Still very cold, less windy and increased electricity consumption.
Before Friday, the electricity price will rise further, to just over two kroner/kWh throughout the country.
It is the most expensive price in over a year.
It’s starting to look like the fall/winter 2022/2023 price shock, at least temporarily. On average, electricity costs SEK 2.17 over 24 hours in the southern half of the country.
In northern Sweden, the price is marginally lower, around SEK 2.10/kWh, with price peaks of close to SEK 6/kWh in the late afternoon. This can be compared with around one kroner on Thursday. Such high prices were not reached once in 2023. You have to go back to December 2022 to find higher prices.
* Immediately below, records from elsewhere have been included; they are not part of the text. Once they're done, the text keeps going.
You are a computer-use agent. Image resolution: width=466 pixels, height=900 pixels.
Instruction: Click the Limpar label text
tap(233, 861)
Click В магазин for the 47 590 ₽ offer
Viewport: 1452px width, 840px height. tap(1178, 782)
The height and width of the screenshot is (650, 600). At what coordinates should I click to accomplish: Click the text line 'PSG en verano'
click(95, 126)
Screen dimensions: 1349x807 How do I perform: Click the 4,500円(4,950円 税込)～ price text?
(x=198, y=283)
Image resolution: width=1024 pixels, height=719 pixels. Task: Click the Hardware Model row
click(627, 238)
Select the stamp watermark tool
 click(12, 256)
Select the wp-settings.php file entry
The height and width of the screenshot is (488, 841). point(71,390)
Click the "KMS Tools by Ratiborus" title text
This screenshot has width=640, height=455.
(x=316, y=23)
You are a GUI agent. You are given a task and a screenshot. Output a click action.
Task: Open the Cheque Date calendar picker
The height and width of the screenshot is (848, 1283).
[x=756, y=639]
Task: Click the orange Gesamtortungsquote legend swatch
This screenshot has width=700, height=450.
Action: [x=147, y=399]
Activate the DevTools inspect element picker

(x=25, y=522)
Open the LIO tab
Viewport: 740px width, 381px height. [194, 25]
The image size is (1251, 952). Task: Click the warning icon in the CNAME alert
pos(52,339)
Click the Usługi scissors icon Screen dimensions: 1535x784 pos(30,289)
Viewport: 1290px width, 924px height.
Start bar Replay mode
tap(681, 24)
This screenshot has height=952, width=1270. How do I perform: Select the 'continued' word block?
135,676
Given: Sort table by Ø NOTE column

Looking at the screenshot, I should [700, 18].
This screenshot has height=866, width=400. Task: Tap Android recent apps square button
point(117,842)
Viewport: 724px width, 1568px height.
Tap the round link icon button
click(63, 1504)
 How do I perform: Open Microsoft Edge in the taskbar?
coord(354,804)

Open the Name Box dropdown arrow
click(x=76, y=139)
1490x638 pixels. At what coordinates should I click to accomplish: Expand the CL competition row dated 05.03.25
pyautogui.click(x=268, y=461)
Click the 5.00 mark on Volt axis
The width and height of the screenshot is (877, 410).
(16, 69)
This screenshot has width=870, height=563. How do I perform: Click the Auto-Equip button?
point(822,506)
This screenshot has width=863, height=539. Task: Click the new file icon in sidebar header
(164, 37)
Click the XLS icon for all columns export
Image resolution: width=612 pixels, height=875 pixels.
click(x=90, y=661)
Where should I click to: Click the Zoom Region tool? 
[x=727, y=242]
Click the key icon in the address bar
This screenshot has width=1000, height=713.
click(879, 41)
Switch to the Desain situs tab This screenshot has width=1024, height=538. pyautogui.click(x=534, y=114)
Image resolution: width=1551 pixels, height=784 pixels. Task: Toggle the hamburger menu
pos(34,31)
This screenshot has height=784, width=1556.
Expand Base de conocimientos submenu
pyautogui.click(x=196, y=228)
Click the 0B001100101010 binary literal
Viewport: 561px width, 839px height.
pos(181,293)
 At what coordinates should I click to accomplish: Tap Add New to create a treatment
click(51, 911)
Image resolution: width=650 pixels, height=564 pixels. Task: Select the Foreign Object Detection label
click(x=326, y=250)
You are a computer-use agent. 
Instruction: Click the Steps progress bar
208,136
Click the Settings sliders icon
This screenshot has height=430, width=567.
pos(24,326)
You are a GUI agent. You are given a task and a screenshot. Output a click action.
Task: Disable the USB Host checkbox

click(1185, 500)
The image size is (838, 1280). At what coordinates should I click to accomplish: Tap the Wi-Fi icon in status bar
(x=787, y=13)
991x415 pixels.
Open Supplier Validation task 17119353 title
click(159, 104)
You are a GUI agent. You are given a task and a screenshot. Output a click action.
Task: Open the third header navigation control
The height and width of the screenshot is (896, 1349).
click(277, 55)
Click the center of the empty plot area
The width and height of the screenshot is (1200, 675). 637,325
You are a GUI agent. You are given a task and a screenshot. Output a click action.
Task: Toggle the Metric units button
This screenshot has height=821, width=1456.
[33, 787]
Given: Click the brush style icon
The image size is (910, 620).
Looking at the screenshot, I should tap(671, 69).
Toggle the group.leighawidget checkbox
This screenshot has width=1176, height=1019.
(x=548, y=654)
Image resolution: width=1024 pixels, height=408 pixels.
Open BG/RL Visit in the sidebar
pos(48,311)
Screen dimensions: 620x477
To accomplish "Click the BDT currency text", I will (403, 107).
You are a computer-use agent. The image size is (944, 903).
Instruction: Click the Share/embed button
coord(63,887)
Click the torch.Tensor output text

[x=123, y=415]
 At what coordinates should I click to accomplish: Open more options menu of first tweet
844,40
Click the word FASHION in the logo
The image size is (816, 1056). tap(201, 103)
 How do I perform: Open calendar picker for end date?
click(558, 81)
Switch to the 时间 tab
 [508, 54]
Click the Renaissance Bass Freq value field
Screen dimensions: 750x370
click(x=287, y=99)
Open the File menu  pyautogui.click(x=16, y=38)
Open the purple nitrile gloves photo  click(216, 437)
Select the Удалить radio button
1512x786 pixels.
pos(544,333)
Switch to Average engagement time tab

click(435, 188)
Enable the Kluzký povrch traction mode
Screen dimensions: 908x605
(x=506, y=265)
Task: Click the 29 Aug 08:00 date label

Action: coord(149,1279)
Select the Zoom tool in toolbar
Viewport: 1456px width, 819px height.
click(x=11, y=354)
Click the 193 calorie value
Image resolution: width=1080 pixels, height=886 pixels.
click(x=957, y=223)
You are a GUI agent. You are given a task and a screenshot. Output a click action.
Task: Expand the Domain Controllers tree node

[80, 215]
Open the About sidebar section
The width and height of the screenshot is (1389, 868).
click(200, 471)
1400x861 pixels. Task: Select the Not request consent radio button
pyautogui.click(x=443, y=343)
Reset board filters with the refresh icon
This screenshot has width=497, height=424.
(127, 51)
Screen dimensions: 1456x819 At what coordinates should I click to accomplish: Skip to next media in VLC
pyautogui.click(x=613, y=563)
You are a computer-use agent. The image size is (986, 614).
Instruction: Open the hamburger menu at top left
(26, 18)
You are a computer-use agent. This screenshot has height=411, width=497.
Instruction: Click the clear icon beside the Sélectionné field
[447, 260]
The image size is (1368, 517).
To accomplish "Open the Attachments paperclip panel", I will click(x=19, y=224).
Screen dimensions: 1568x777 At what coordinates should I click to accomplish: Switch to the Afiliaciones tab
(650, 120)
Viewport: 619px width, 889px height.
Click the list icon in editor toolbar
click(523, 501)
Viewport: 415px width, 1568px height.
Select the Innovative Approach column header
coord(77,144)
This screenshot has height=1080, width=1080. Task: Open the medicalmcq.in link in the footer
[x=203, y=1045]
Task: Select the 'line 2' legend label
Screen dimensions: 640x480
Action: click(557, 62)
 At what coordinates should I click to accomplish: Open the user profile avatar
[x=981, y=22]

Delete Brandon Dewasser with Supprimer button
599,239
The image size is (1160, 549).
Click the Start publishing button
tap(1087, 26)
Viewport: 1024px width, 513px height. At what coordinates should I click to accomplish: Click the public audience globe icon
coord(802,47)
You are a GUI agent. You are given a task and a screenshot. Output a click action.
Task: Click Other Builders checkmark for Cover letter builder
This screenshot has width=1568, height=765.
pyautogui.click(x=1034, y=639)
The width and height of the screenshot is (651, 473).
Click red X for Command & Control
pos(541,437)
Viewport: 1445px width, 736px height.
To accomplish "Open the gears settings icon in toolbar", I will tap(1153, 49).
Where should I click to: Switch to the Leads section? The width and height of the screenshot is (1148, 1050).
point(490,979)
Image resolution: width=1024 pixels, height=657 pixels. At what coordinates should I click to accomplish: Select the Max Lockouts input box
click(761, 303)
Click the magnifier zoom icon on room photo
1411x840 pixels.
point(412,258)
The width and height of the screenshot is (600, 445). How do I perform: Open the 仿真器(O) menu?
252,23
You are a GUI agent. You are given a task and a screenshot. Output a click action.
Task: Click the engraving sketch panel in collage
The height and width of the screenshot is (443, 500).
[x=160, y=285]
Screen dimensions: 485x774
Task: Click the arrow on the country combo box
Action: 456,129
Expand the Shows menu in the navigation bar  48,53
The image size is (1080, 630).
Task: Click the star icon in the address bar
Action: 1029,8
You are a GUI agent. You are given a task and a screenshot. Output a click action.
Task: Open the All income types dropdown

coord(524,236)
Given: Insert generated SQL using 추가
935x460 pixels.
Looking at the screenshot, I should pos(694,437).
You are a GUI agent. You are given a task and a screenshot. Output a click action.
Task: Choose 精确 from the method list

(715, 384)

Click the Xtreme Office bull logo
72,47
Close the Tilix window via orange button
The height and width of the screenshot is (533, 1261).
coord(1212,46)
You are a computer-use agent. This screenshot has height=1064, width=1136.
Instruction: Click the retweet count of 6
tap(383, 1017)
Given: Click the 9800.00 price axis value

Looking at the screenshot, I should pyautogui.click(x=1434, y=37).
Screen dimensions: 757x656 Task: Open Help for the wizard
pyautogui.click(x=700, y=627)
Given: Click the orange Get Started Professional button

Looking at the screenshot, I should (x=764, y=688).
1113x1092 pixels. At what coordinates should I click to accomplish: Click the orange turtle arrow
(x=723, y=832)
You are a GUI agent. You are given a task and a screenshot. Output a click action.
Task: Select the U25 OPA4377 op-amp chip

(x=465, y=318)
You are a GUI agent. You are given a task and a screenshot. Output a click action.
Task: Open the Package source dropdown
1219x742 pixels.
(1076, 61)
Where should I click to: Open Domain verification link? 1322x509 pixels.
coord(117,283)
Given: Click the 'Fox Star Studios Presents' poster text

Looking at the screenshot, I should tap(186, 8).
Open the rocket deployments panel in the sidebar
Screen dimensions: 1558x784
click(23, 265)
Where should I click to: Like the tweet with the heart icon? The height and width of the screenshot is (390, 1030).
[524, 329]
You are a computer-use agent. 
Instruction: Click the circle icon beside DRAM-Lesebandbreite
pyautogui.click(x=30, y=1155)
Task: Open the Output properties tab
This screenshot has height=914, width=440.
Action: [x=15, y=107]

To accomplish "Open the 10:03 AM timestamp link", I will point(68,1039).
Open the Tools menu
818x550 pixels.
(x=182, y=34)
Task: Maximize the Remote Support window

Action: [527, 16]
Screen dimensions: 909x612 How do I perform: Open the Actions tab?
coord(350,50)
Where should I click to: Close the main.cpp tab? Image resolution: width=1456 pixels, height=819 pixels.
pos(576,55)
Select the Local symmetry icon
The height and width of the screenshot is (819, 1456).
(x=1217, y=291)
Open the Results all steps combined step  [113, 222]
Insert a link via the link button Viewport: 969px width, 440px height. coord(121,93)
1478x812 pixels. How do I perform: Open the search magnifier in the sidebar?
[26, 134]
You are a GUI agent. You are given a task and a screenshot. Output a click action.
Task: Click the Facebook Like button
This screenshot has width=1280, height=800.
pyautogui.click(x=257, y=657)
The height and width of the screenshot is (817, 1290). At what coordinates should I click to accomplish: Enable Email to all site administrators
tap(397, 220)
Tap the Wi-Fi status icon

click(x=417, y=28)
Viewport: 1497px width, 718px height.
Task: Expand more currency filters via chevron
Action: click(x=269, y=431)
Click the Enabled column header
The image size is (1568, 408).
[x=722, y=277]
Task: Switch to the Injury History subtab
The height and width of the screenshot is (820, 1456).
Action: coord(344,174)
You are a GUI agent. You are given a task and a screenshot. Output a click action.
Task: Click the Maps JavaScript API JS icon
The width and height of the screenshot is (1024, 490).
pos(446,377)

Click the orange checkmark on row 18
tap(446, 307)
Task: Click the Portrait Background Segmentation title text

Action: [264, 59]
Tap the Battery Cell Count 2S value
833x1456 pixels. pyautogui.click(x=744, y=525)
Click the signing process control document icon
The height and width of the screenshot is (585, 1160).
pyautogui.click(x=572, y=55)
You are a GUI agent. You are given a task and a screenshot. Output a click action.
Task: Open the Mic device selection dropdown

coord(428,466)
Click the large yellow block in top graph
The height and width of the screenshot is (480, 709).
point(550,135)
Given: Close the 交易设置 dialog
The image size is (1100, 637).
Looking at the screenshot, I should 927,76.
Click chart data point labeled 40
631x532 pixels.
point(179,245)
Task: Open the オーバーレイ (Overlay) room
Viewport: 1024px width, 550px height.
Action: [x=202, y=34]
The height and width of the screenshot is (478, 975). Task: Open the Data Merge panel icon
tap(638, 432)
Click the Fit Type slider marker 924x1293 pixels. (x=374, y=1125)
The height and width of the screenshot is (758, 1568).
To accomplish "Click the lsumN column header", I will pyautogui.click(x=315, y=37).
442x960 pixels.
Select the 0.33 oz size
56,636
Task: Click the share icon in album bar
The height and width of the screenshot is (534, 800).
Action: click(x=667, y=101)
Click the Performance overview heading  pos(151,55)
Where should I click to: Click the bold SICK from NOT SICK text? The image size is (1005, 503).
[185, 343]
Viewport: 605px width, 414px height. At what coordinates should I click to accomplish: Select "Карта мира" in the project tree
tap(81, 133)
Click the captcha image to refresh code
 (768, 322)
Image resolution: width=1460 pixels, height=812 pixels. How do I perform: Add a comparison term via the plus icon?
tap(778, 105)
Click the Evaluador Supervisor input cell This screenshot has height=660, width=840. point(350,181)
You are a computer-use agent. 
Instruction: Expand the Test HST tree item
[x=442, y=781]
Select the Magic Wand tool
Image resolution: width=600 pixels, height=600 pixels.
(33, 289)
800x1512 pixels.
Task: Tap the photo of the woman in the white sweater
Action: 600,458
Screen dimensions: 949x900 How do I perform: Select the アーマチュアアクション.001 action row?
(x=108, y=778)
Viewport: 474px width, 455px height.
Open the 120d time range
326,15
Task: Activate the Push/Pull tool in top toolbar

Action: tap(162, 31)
But it is also record cold in many places, with upwards of minus 40 in the north and double-digit minus degrees far down in southern Sweden. This means that the power peak, the consumption, is estimated to reach the highest level so far this winter, according to Svenska kraftnät’s forecasts. At the same time, electricity production decreases when the wind decreases.
Significantly less wind power
There will be significantly less wind power production during Friday and Saturday. In addition, when one of Forsmark’s nuclear power reactors runs at half power, it has an immediate price effect.
At the beginning of next week, the cold will loosen its grip on Sweden, and lower prices can be expected. The price of over two kroner per kWh on Friday can be compared to the monthly average of 20-30 öre as recently as October, then it rose to 60-80 öre in November-December. In December 2022, when the electricity subsidy debate raged the most, electricity cost on average over the entire month between a sky-high 2 and 2.70 kroner per kWh.
On top of the market price, the electricity company’s surcharge, electricity tax, VAT and grid charge of over one kroner/kWh are added. For those households with regular variable electricity price contracts, it is the monthly average that is the most interesting.